Construire de nouvelles centrales au gaz
La part des énergies renouvelables (éolien, photovoltaïque, biomasse) dans la production de notre électricité augmente mais trop faiblement pour suppléer complètement au nucléaire. Un plan de sortie du nucléaire, appelé plan Wathelet, a été établi. On envisage désormais de lancer de nouvelles unités de production au gaz, ceci alors que plusieurs ont été fermées et pourraient encore fermer par manque de rentabilité (notamment à cause de l'essor des énergies renouvelables et leur soutien par des subventions)...
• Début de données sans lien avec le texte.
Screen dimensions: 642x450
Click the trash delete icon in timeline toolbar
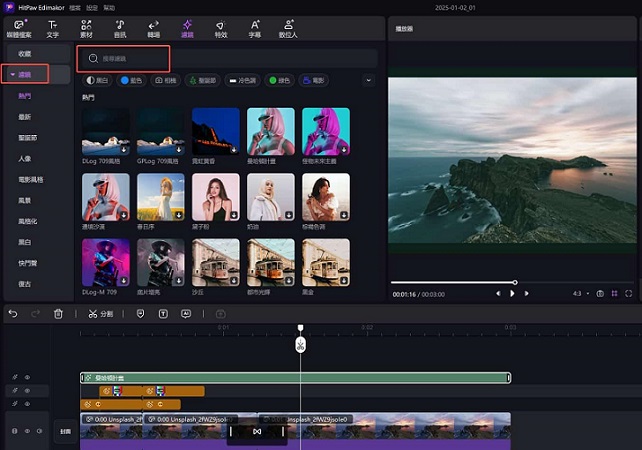tap(58, 313)
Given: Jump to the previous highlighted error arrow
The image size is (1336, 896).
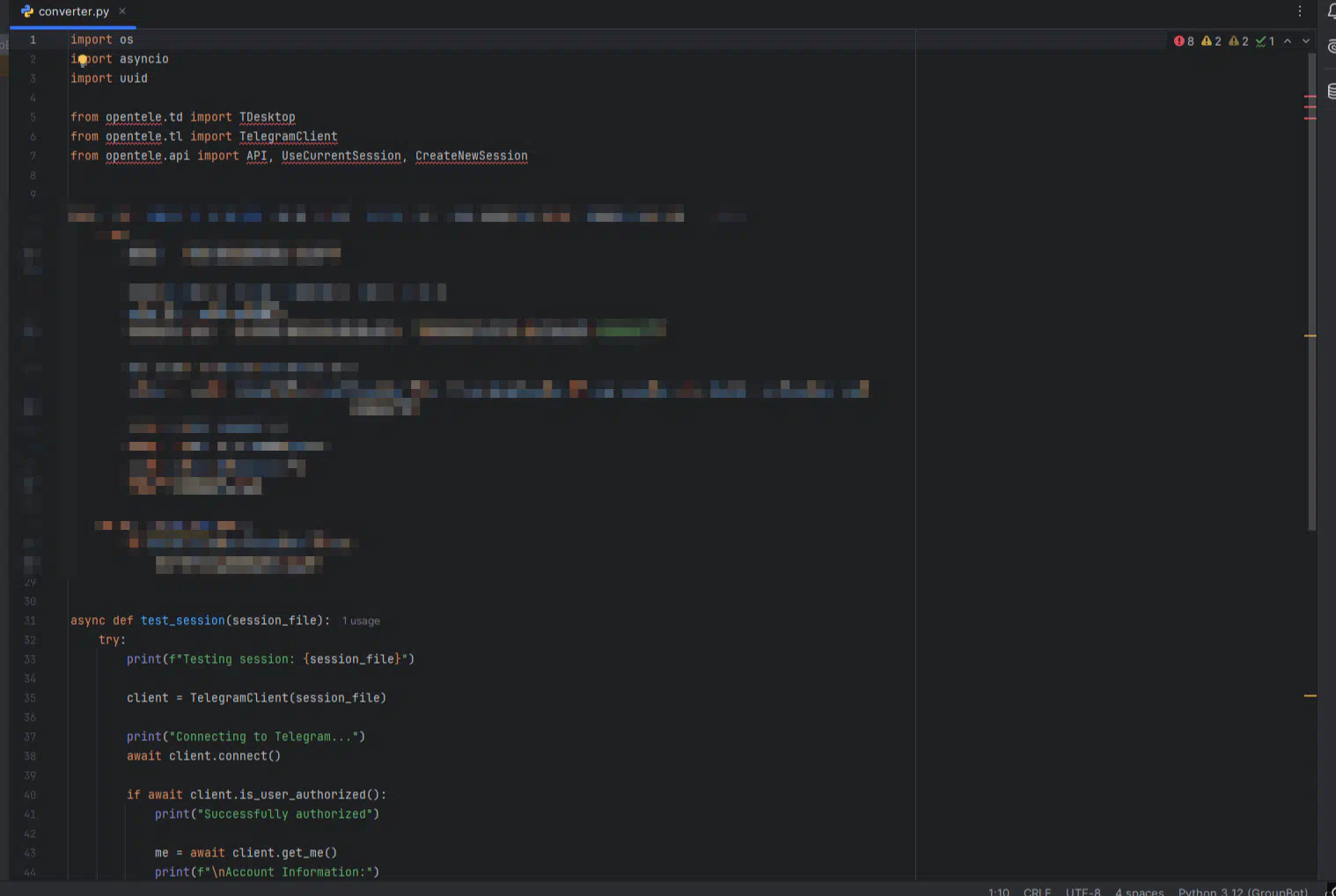Looking at the screenshot, I should coord(1288,41).
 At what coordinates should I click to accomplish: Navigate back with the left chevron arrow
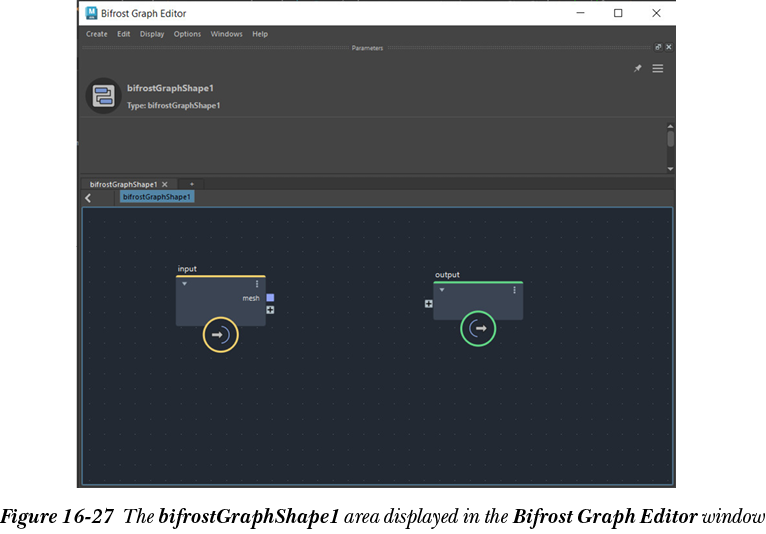(88, 198)
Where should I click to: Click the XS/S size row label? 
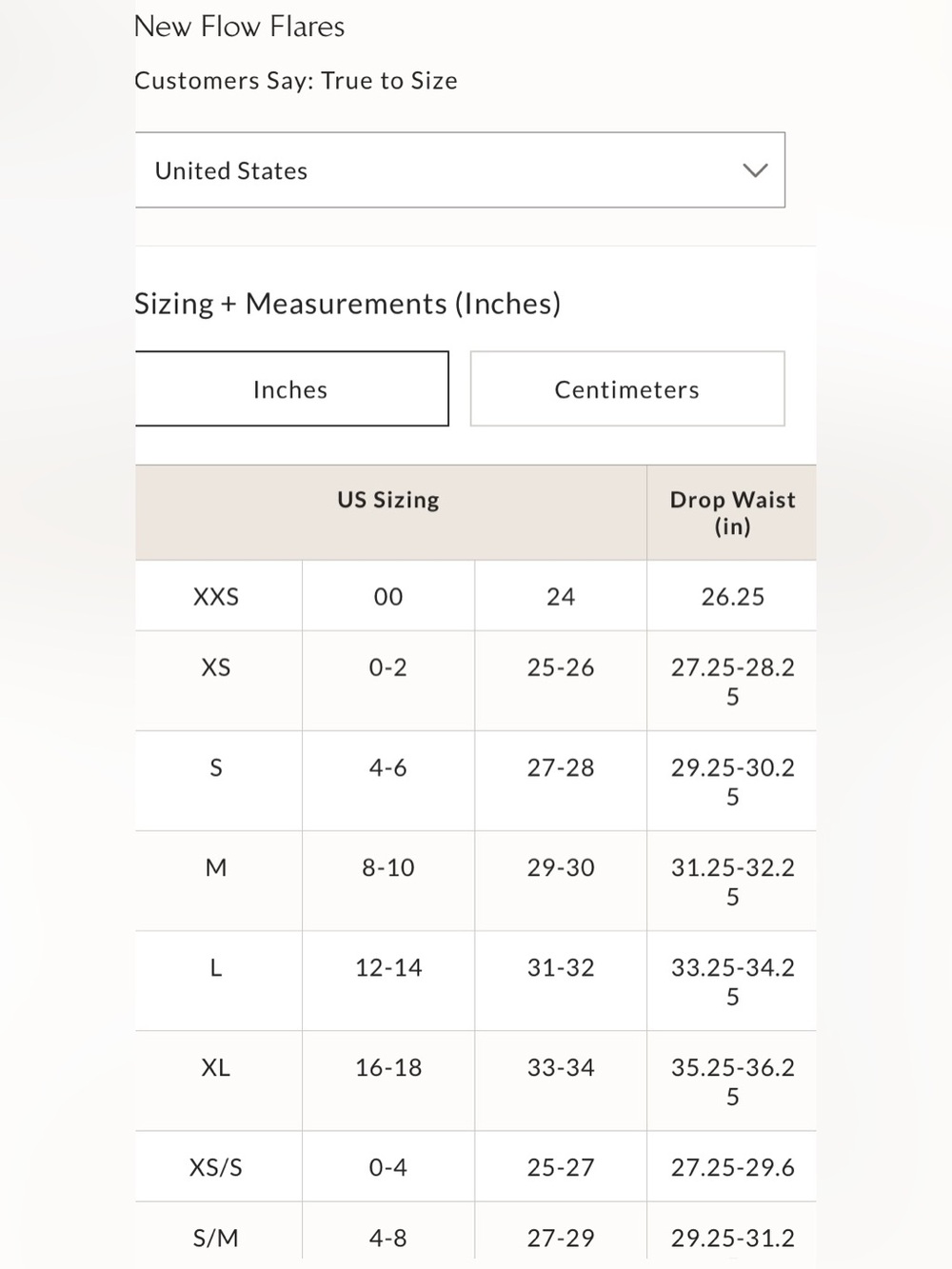216,1167
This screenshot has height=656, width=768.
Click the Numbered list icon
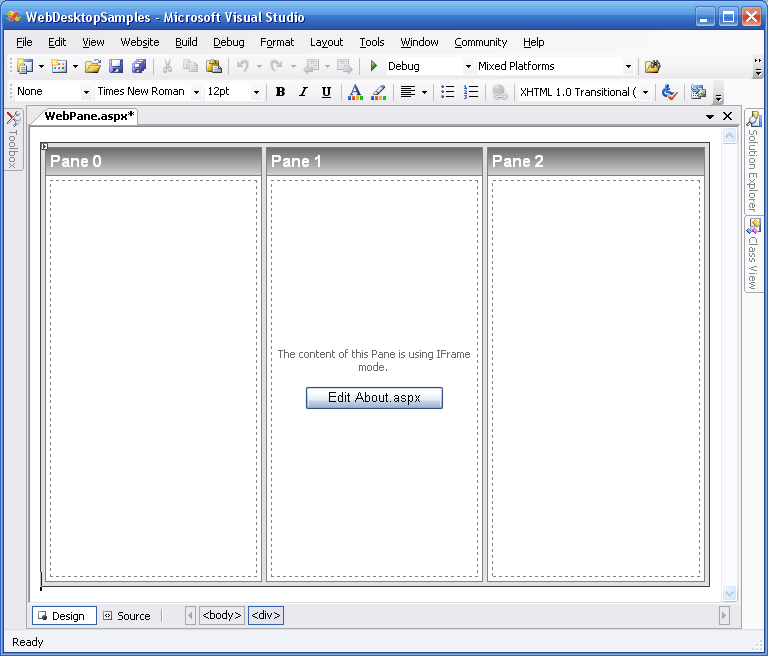pyautogui.click(x=471, y=92)
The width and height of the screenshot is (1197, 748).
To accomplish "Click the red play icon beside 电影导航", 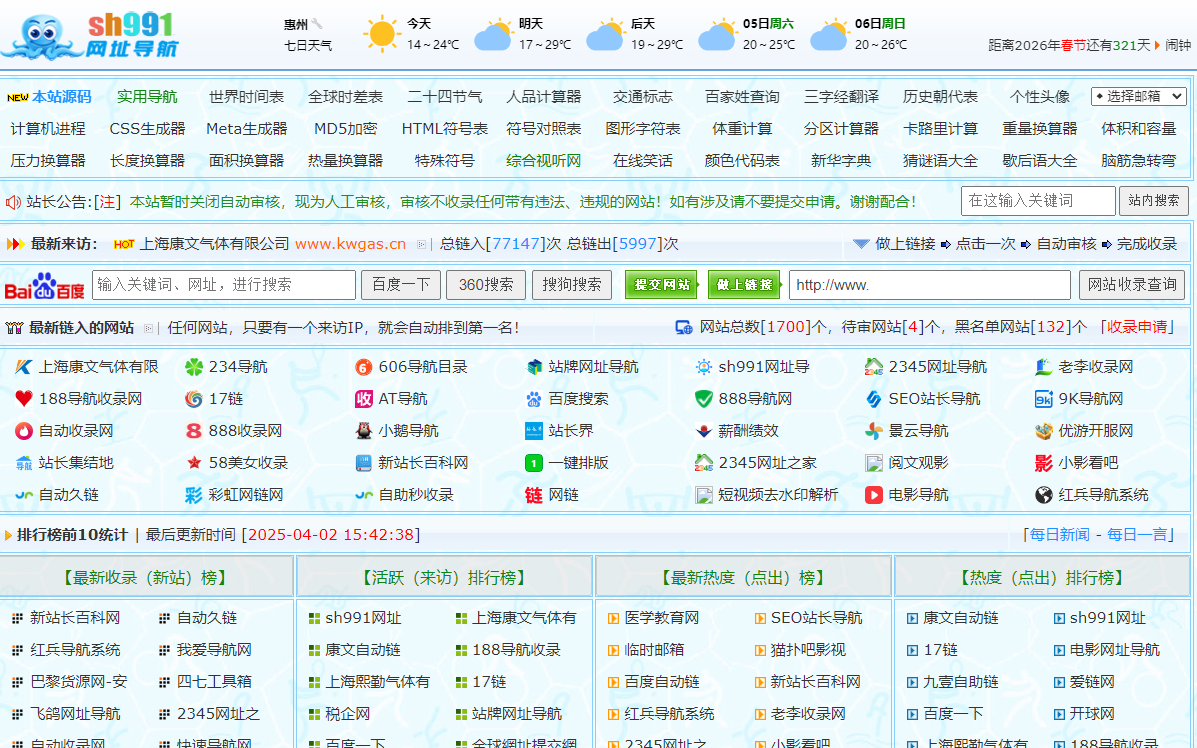I will tap(874, 495).
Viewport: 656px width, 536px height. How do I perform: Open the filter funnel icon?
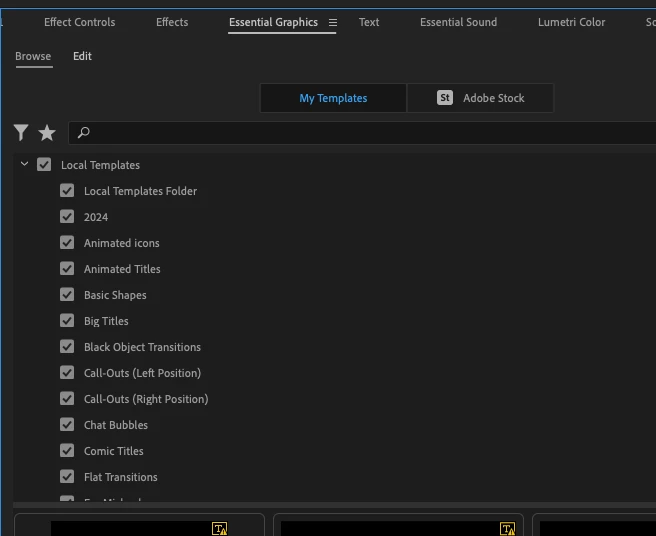tap(20, 133)
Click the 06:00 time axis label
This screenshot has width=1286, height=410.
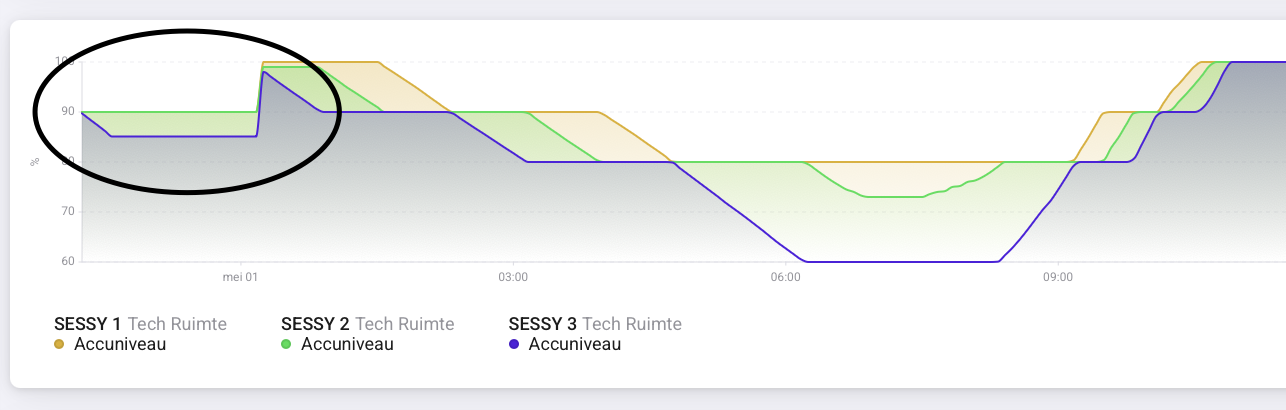coord(785,276)
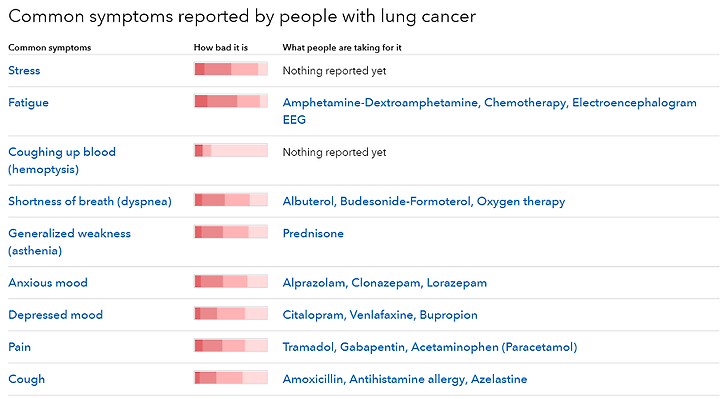This screenshot has width=720, height=399.
Task: Open the Depressed mood link
Action: [x=56, y=315]
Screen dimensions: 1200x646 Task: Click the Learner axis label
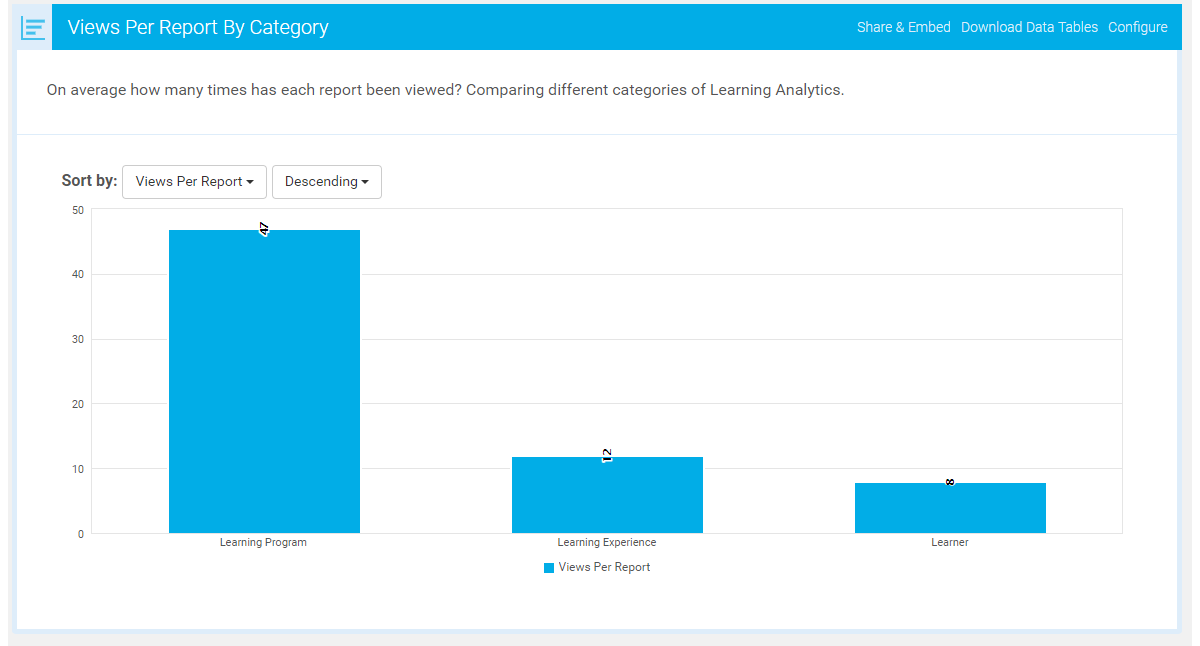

Imaginer un nouveau modèle de production d'électricité
Il reste environ dix ans à la Belgique pour trouver une alternative au nucléaire qui assure toujours la moitié de notre électricité. Un défi colossal qui impliquera de l'imagination, des investissements et du courage politique. Si le sujet vous intéresse, nous vous suggérons la réflexion très intéressante de Patrick Brichau, le patron d'Essent, fournisseur de gaz et d'électricité (lire l'article de LaLibre.be, Pas d’énergies renouvelables sans centrales au gaz). Pour lui, l'utilisation croissante des énergies renouvelables dont la production n'est pas continue comme avec l'énergie nucléaire (s'il n'y a pas de vent ou pas de lumière, la production de l'éolien ou du photovoltaïque chute) impose de construire un modèle différent de l'actuel. Nous avons dix ans pour y parvenir.